\( \left. \begin{array} { l } { \cos 2 x = 2 \cos ^ { 2 } x - 1 } \\ { \int \cos ^ { 2 } x } \end{array} \right. \)

Evaluate the integral by following steps: - step0: Evaluate using formulas and rules: \(\int \cos^{2}\left(x\right) dx\) - step1: Evaluate the integral: \(\frac{x}{2}+\frac{\sin\left(2x\right)}{4}\) - step2: Simplify the expression: \(\frac{x}{2}+\frac{1}{4}\sin\left(2x\right)\) - step3: Add the constant of integral C: \(\frac{x}{2}+\frac{1}{4}\sin\left(2x\right) + C, C \in \mathbb{R}\) Let's break down the problem step by step. ### Step 1: Solve the equation \( \cos 2x = 2 \cos^2 x - 1 \) This equation is a trigonometric identity that relates the cosine of a double angle to the square of the cosine of the angle. 1. **Recognize the identity**: The equation \( \cos 2x = 2 \cos^2 x - 1 \) is a known trigonometric identity. It states that the cosine of double an angle \( 2x \) can be expressed in terms of the cosine of the angle \( x \). 2. **No further solving needed**: Since this is an identity, it holds true for all \( x \) where \( \cos x \) is defined. ### Step 2: Evaluate the integral \( \int \cos^2 x \, dx \) The integral of \( \cos^2 x \) can be solved using the power-reduction formula: \[ \cos^2 x = \frac{1 + \cos(2x)}{2} \] Now, we can rewrite the integral: \[ \int \cos^2 x \, dx = \int \frac{1 + \cos(2x)}{2} \, dx \] This can be split into two separate integrals: \[ = \frac{1}{2} \int 1 \, dx + \frac{1}{2} \int \cos(2x) \, dx \] Calculating these integrals: 1. The integral of \( 1 \) is \( x \). 2. The integral of \( \cos(2x) \) is \( \frac{1}{2} \sin(2x) \).
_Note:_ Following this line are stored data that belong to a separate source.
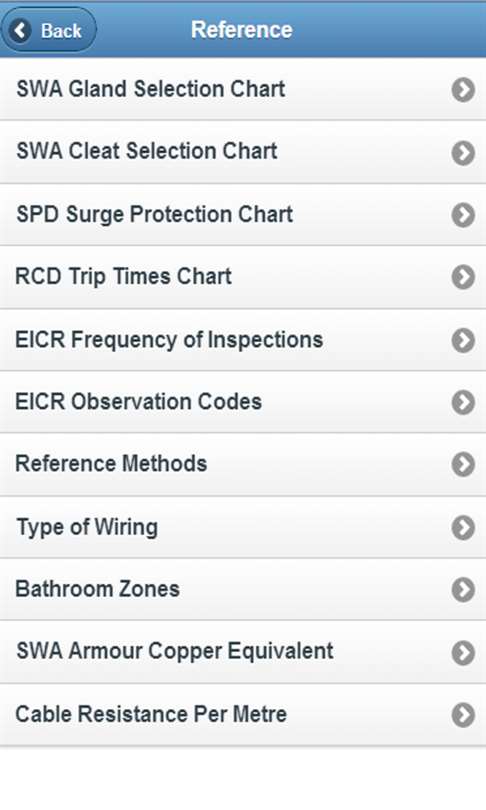Screen dimensions: 486x810
Task: Tap the arrow icon beside EICR Frequency of Inspections
Action: click(463, 340)
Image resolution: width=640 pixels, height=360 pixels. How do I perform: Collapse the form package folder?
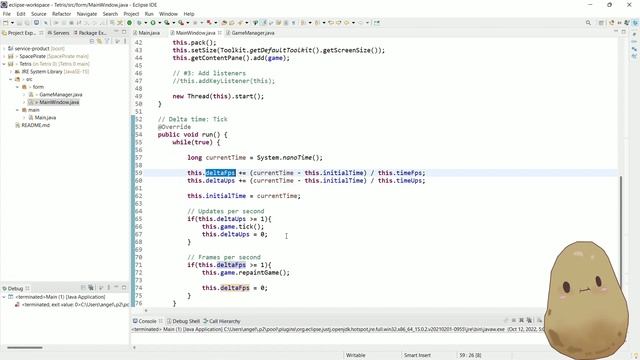tap(18, 87)
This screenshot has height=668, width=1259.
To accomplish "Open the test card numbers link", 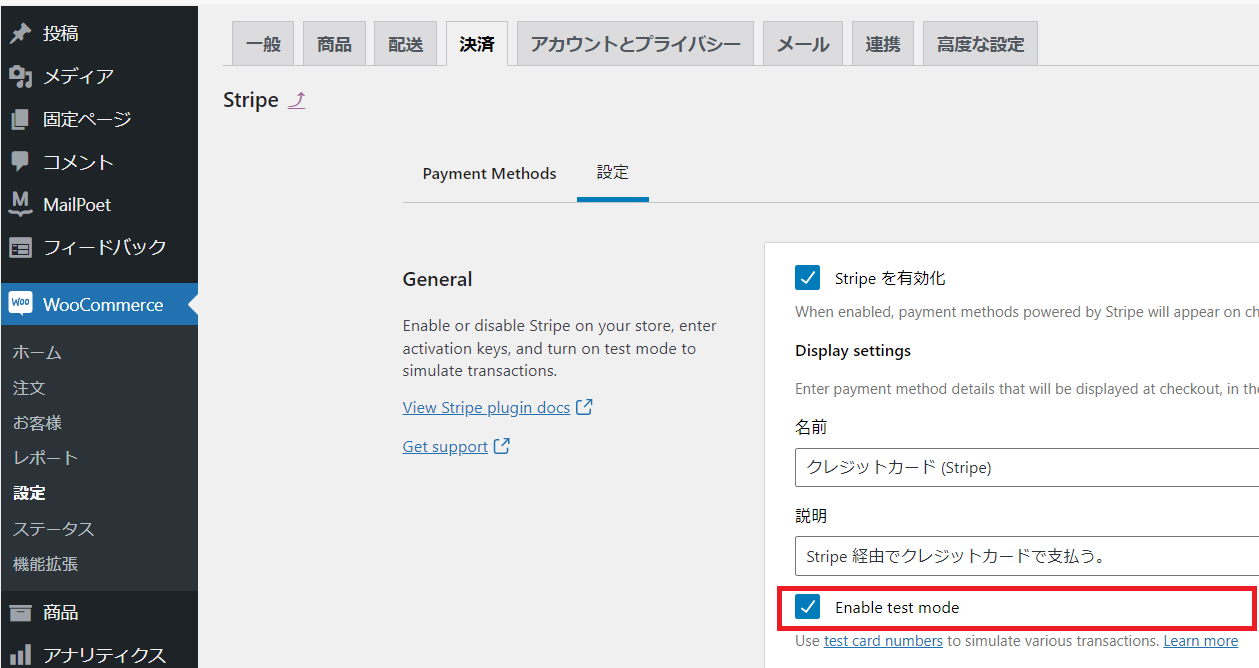I will tap(883, 640).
Putting it all together: \[ \int \cos^2 x \, dx = \frac{1}{2} x + \frac{1}{4} \sin(2x) + C \] where \( C \) is the constant of integration. ### Final Result 1. The equation \( \cos 2x = 2 \cos^2 x - 1 \) is an identity valid for all \( x \). 2. The integral \( \int \cos^2 x \, dx \) evaluates to: \[ \frac{x}{2} + \frac{1}{4} \sin(2x) + C \] where \( C \in \mathbb{R} \).